Reproduce the following records verbatim, keeping every line in its original order and form.

*-*-*

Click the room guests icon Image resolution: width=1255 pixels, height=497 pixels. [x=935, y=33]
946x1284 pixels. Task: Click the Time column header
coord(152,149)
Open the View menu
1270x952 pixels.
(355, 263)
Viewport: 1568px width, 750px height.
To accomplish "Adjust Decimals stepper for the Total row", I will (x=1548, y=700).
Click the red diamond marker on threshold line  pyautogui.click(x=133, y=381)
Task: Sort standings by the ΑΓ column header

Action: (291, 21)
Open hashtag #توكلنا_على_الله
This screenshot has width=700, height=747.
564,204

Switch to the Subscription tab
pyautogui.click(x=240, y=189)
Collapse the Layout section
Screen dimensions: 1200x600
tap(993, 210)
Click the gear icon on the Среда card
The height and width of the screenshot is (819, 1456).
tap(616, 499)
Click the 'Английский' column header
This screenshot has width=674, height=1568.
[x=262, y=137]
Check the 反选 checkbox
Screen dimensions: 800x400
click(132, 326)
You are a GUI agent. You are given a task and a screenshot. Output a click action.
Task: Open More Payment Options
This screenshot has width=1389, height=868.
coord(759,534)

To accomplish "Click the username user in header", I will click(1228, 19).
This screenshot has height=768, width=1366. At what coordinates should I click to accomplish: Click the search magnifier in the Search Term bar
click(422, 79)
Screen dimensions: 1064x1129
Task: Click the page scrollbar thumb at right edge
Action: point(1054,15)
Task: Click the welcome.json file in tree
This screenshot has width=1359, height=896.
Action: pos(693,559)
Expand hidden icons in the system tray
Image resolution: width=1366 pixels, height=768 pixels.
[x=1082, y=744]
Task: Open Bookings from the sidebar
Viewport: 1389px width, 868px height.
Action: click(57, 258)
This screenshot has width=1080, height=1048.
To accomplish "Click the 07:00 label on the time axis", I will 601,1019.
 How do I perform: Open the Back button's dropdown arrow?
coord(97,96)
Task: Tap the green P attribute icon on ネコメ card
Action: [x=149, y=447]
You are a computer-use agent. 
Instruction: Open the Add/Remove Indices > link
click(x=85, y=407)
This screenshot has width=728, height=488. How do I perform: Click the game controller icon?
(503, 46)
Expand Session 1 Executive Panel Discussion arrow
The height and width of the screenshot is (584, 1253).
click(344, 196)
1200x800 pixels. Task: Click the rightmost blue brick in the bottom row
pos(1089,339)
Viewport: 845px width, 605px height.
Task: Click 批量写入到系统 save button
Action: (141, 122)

*-*-*

Result of this task:
Click the room guests icon Image resolution: width=1255 pixels, height=497 pixels. [x=935, y=33]
946x1284 pixels. Task: Click the Time column header
coord(152,149)
Open the View menu
1270x952 pixels.
(355, 263)
Viewport: 1568px width, 750px height.
To accomplish "Adjust Decimals stepper for the Total row", I will (x=1548, y=700).
Click the red diamond marker on threshold line  pyautogui.click(x=133, y=381)
Task: Sort standings by the ΑΓ column header

Action: (291, 21)
Open hashtag #توكلنا_على_الله
This screenshot has width=700, height=747.
564,204

Switch to the Subscription tab
pyautogui.click(x=240, y=189)
Collapse the Layout section
Screen dimensions: 1200x600
tap(993, 210)
Click the gear icon on the Среда card
The height and width of the screenshot is (819, 1456).
tap(616, 499)
Click the 'Английский' column header
This screenshot has width=674, height=1568.
[x=262, y=137]
Check the 反选 checkbox
Screen dimensions: 800x400
click(132, 326)
You are a GUI agent. You are given a task and a screenshot. Output a click action.
Task: Open More Payment Options
This screenshot has width=1389, height=868.
coord(759,534)

To accomplish "Click the username user in header", I will click(1228, 19).
This screenshot has height=768, width=1366. At what coordinates should I click to accomplish: Click the search magnifier in the Search Term bar
click(422, 79)
Screen dimensions: 1064x1129
Task: Click the page scrollbar thumb at right edge
Action: point(1054,15)
Task: Click the welcome.json file in tree
This screenshot has width=1359, height=896.
Action: pos(693,559)
Expand hidden icons in the system tray
Image resolution: width=1366 pixels, height=768 pixels.
[x=1082, y=744]
Task: Open Bookings from the sidebar
Viewport: 1389px width, 868px height.
Action: click(57, 258)
This screenshot has width=1080, height=1048.
To accomplish "Click the 07:00 label on the time axis", I will 601,1019.
 How do I perform: Open the Back button's dropdown arrow?
coord(97,96)
Task: Tap the green P attribute icon on ネコメ card
Action: [x=149, y=447]
You are a computer-use agent. 
Instruction: Open the Add/Remove Indices > link
click(x=85, y=407)
This screenshot has width=728, height=488. How do I perform: Click the game controller icon?
(503, 46)
Expand Session 1 Executive Panel Discussion arrow
The height and width of the screenshot is (584, 1253).
click(344, 196)
1200x800 pixels. Task: Click the rightmost blue brick in the bottom row
pos(1089,339)
Viewport: 845px width, 605px height.
Task: Click 批量写入到系统 save button
Action: (141, 122)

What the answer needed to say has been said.